US student at UCC: 'I can't go home to Trump's America

2 days ago
UCC

“Well, it’s not like they’re going to put him back in office. They won’t.”

“That’s what we said in 2016.”

This type of conversation plagued the past handful of months of my life.

With friends and family from back home, with new friends in Cork from around the world, there is a scoff laced within each breath that forms the name of our 47th President-to-be, Donald Trump.

He could not possibly win. We have seen who he is, what he has the capacity for. He could not. We could not.

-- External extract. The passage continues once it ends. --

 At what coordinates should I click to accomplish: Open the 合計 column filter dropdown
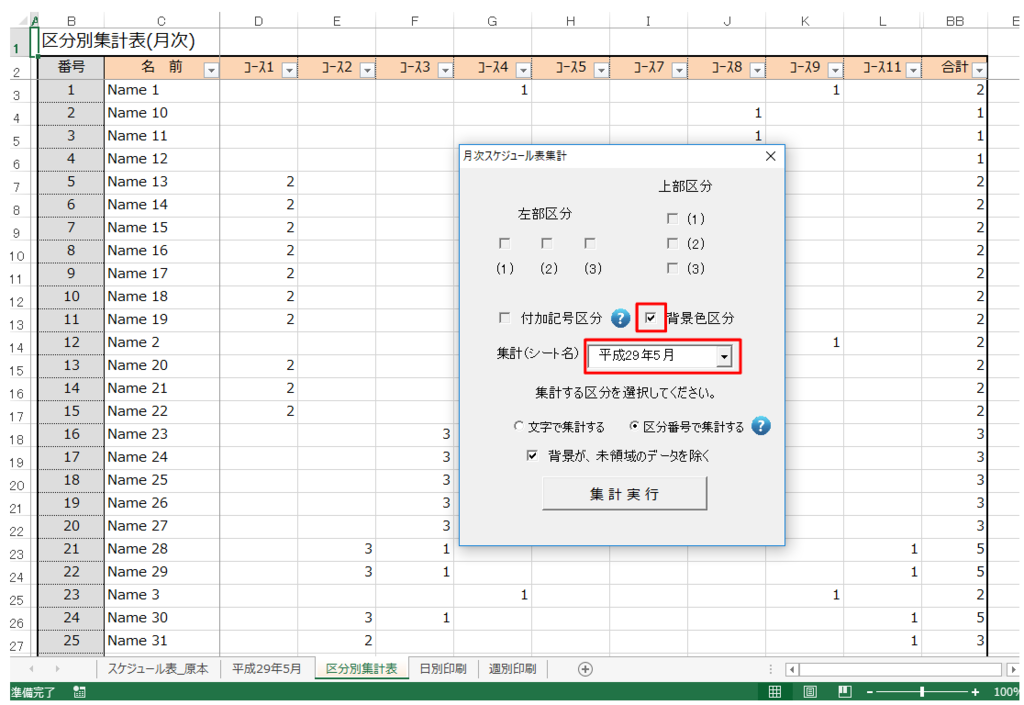pyautogui.click(x=978, y=69)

On the morning of November 5 - voting day in the US - my mother, who had taken the entire week off from work to relieve her stress of the election, asked me what Europeans thought and said about our American politics. What Corkonians thought and said.

“Not much, mostly just pointing and laughing,” I remarked. And laughed we did.

For a day.

When I awoke the next morning, I could not raise a laugh, I could not raise warmth. It was a dull ache that bit at my fingers and toes as I scrolled through the dozens of texts from friends who had stayed up.

‘Trump Wins,’ read the flat text from my father at the top of my notifications.

That dull ache persisted through my day. I struggled to raise from the bed. To mechanically eat breakfast. To force my wooden legs into motion and to walk through the streets like a plant hidden in the shade for too long.

I had come to Ireland carried on gusts billowed by the wings of the better parts of my home country. The success of the professors I looked up to, a man who had received a PhD writing on love, philosophers, political scientists, and classicists, had all inspired me to live for more. Creatives and free thinkers. The opposite of my home country’s values.

I wrote in my application letter to UCC that I saw the Creative Writing Master’s programme as an opportunity to prove to America the worth of the liberal arts, the creative arts. That there is more to life and success than finance or law.

That human flourishment is worth just as much as financial gain, if not more.

I saw Ireland and Cork as an opportunity to bloom in the ways I had been raised to see as worthless.

How, then, could I imagine now returning to the country that has once again proven its lack of desire for basic human decency, never mind flourishment?

How could I return to a country whose health will be run by defunct TV personalities and conspiracy theorists? Where the right of free speech means the right to no consequences, and the freedom of the press means freedom to only say what aligns with the current mass hysteria. Where buzz-words and idolatry take the place of critical thinking and personal research.

I am a student through my heart, research captivates my mind, but how could I seek a PhD in a country whose second amendment and stand-your-ground laws are used to wade off science?

I spent the final year of my undergraduate studies in Rhode Island writing a thesis on the classical influences on James Madison’s contributions to the Federalist Papers - a collection of 85 articles and essays written by Madison and others under the collective pseudonym ‘Publius’ in the 1780s to promote the ratification of the Constitution of the United States.

Analysing the teachings of Plato, Polybius and Plutarch, I wrote about faction - “the mortal disease under which popular governments have everywhere perished.”

I wrote about how faction will inevitably be the fall of every modern government, yet that America and American citizens in particular have an odd propensity for plunging headfirst into this selfish vice.

When I was writing this thesis, I was hopeful. Somehow, even now writing this, I am hopeful. But I am exhausted.

I am afraid for my friends, for my family. I am nervous for my mother, my sisters, my future daughters.

I am exhausted by the constant perversion of politics into my mental space, the partisanship and misinformation rampant throughout the internet, the anxiety of the next headline or snippet quote threatening tyranny.

I need a break.

I do not know how long I will need this break for. I am not worried about its length. But, for the time being, and at least the next four years, I intend to allow the passion that the country of Ireland and the city of Cork have reignited in my heart to stoke the hopes I have for the future.

I am impassioned to aid my country, but I must value my own flourishment as well, as I entered this country to do.

In the words of the woman who attempted to spin my nation from the blaze it so clearly desires to set upon itself, Vice-President Kamala Harris: “When we fight, we win. But... sometimes the fight takes a while.”